* **Aim**
Collect every line of the rows below that contains the string "dimensions", matching case exactly.

* **Data**
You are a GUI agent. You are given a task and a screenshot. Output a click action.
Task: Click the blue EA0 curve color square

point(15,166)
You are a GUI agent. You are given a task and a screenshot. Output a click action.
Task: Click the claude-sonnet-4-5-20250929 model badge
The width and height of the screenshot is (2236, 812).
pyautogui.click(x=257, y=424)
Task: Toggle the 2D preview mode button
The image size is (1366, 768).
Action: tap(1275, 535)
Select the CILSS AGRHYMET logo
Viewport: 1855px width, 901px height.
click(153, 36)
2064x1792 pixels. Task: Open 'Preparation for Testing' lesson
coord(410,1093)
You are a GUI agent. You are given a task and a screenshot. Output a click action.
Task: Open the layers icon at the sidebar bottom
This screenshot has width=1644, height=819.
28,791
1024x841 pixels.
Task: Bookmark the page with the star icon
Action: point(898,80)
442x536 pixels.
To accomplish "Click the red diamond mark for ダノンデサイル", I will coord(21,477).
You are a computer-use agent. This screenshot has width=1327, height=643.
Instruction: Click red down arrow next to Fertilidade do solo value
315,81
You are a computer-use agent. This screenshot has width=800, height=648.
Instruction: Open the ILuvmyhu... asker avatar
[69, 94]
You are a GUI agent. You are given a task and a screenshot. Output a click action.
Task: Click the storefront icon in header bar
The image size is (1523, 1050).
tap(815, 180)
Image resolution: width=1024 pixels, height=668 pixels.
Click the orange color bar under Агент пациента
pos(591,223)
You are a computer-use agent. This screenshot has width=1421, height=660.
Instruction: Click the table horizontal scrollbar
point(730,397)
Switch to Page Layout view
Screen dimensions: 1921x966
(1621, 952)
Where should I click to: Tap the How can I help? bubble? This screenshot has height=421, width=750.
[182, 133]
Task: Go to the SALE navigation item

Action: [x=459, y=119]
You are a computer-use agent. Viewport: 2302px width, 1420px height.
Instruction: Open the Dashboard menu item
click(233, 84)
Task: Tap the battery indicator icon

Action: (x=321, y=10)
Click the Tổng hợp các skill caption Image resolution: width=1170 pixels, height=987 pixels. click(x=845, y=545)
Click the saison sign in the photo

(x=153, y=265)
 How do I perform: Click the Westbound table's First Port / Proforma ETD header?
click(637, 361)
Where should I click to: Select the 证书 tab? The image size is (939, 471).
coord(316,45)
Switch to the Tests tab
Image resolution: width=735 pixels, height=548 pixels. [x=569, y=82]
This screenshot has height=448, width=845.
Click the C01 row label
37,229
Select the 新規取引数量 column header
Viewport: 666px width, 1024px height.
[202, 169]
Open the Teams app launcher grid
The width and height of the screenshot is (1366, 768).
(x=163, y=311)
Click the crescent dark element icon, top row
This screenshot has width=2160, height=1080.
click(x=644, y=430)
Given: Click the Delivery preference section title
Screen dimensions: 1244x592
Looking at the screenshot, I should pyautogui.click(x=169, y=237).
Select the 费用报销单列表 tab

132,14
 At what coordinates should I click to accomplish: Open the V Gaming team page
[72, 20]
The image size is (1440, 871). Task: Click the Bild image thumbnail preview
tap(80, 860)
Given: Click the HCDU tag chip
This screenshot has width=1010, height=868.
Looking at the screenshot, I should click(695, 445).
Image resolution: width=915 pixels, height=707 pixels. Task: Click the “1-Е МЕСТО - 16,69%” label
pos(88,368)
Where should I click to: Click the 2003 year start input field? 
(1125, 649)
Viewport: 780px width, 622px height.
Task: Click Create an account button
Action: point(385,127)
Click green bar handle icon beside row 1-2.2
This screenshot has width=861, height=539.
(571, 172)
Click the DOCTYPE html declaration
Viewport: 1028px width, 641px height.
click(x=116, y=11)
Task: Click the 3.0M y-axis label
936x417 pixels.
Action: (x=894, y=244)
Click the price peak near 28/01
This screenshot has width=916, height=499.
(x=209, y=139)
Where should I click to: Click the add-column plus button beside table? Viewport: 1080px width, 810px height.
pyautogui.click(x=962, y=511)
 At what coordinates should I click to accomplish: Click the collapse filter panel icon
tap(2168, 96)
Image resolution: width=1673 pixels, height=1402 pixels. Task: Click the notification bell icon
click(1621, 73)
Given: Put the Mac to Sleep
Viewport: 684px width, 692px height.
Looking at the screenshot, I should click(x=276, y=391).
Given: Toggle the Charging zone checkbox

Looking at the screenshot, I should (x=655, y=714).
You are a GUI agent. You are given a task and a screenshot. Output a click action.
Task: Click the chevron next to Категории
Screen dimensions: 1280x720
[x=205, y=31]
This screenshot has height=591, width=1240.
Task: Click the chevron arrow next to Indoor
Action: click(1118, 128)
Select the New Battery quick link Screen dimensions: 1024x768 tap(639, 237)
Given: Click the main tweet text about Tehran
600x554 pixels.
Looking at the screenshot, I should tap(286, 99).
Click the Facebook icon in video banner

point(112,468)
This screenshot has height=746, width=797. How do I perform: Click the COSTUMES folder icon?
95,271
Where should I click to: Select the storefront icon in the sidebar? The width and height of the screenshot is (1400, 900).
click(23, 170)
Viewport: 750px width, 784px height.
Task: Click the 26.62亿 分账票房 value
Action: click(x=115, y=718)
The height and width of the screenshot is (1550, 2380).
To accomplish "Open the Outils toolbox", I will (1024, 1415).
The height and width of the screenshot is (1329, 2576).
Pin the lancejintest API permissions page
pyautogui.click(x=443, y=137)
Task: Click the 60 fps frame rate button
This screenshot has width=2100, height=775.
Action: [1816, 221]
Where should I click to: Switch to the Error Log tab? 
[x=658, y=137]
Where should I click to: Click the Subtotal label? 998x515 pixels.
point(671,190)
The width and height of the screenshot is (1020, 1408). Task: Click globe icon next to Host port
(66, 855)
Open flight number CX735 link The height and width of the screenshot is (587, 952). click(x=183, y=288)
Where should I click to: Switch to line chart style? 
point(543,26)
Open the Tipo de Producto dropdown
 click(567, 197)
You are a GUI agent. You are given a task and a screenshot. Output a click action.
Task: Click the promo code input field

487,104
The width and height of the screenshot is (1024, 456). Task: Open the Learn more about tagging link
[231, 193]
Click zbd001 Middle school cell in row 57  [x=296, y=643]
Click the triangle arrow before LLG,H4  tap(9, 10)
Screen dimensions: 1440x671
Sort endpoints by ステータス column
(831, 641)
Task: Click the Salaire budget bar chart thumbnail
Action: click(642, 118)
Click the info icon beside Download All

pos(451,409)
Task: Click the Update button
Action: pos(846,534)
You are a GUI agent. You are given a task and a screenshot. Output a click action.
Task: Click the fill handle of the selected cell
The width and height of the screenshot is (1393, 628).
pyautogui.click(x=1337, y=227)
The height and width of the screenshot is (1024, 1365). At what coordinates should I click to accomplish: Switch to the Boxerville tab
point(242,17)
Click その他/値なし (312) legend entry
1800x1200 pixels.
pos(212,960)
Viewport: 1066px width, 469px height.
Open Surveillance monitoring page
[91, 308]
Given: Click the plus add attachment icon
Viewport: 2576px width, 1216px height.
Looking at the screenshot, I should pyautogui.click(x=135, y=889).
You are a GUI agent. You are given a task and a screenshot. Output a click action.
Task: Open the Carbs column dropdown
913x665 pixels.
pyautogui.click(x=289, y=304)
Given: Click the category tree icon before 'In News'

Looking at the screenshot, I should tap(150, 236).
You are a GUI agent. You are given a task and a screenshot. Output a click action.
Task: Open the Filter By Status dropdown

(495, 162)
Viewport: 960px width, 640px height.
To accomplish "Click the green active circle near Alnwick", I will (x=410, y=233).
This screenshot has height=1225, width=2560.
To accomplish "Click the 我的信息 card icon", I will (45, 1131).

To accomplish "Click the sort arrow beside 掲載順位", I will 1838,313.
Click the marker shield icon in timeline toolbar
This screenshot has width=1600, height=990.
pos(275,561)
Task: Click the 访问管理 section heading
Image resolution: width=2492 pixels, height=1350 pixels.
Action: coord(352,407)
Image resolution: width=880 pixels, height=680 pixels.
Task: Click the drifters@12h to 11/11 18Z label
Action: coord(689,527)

* **Exercise output**
Screen dimensions: 1921x966
Screen dimensions: 1244x592
Screen dimensions: 1280x720
Select the New Battery quick link Screen dimensions: 1024x768 tap(639, 237)
Screen dimensions: 1440x671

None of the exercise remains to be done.